Saved data entries
^^^^^^^^^^^^^^^^

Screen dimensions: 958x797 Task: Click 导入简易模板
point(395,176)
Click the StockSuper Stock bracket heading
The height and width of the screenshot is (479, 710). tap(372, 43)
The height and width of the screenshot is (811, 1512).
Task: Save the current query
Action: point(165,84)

^^^^^^^^^^^^^^^^

What the task requires>
Rewrite the items above, swapping every "Click" for "Select" and leaving all other text unchanged.

Right answer>
Screen dimensions: 958x797 Task: Select 导入简易模板
point(395,176)
Select the StockSuper Stock bracket heading
The height and width of the screenshot is (479, 710). tap(372, 43)
The height and width of the screenshot is (811, 1512).
Task: Save the current query
Action: point(165,84)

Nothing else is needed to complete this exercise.